> _Aim of the task_
Word for word, copy the line that contains "Task: Take a screenshot with the camera icon" and each line after it in the data below. Pictures stay out of the copy.

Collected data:
· · · · · · ·

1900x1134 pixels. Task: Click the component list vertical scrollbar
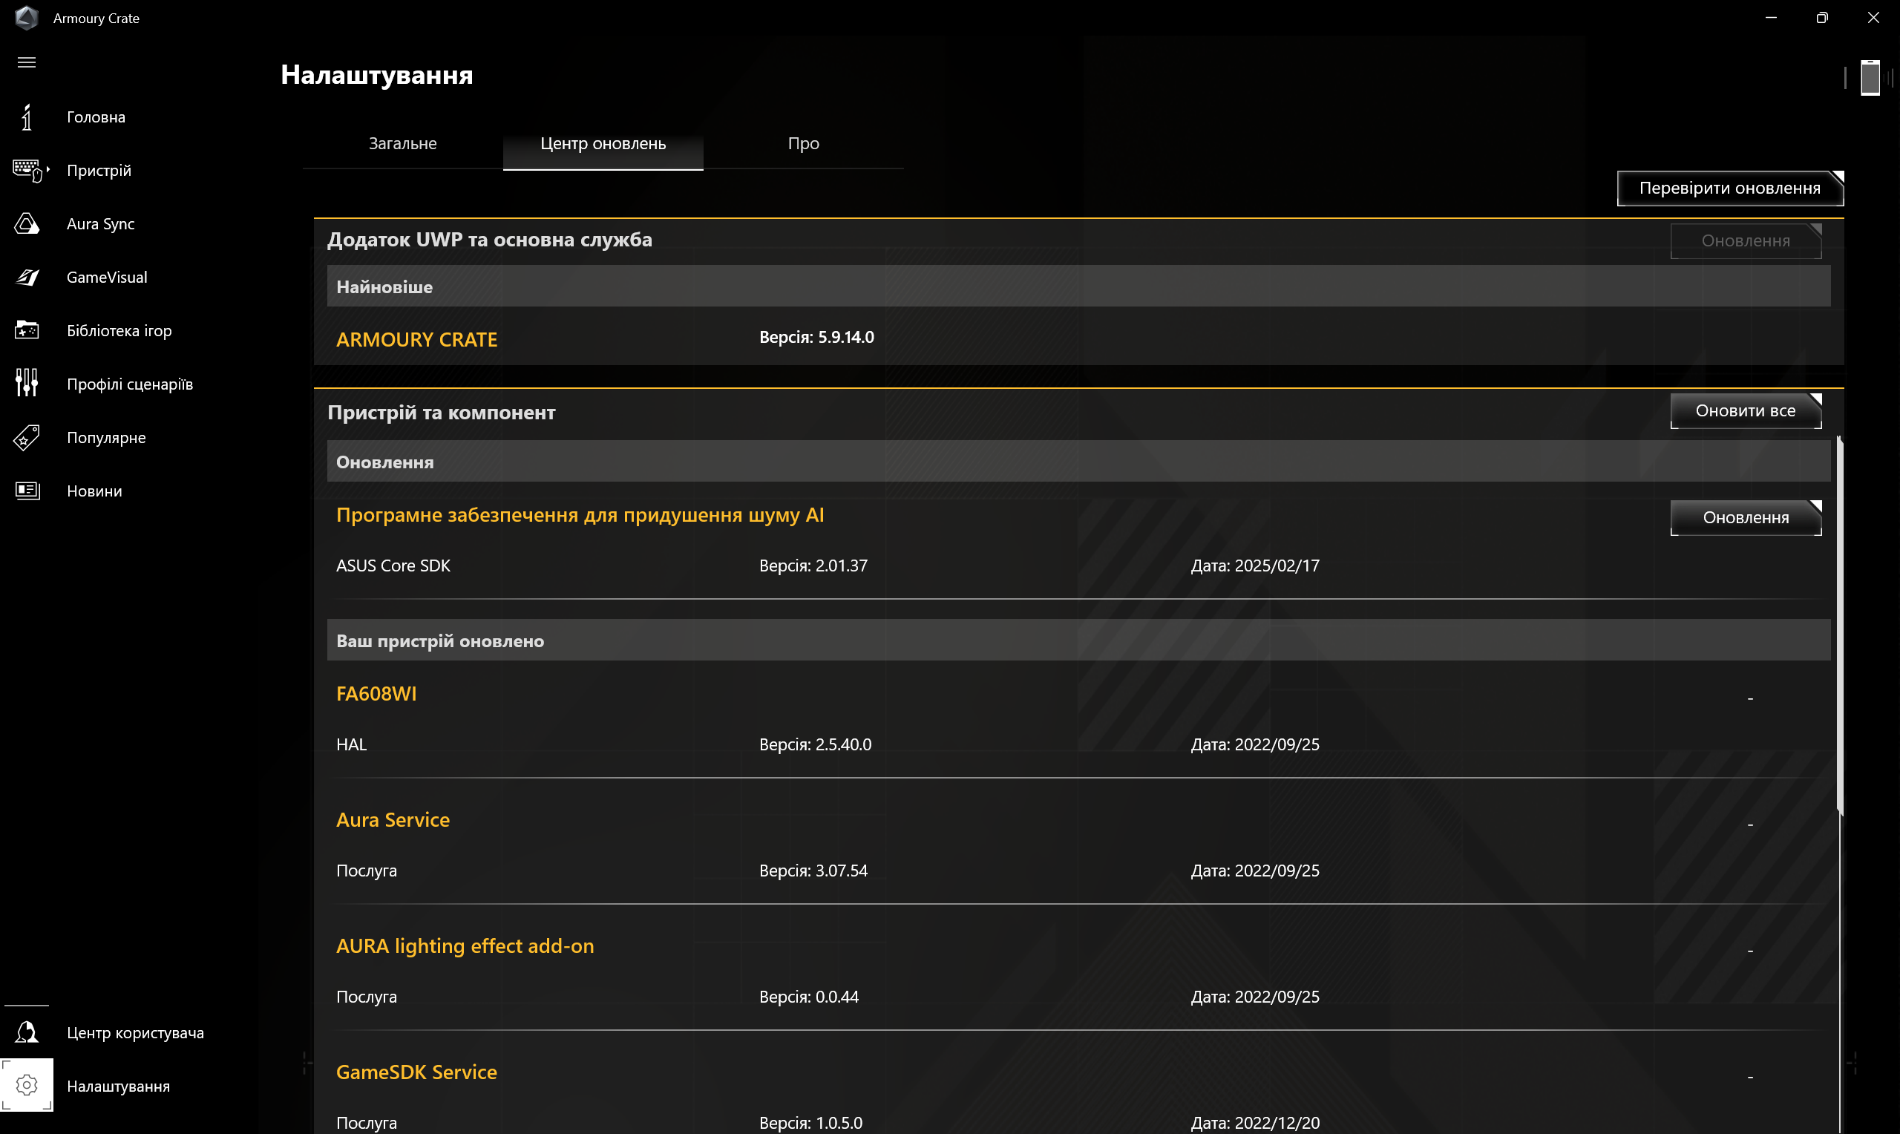coord(1839,627)
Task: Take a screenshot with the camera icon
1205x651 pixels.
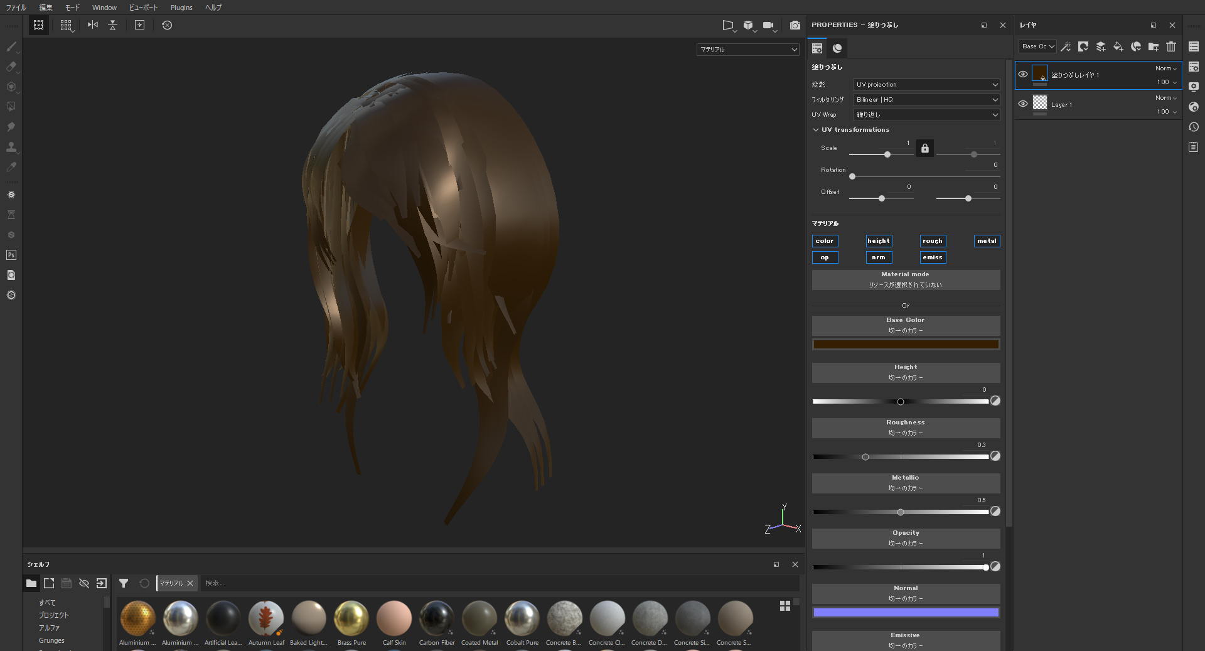Action: click(x=795, y=26)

· · · · · · ·

> _Written response_
Task: Take a screenshot with the camera icon
1205x651 pixels.
Action: click(x=795, y=26)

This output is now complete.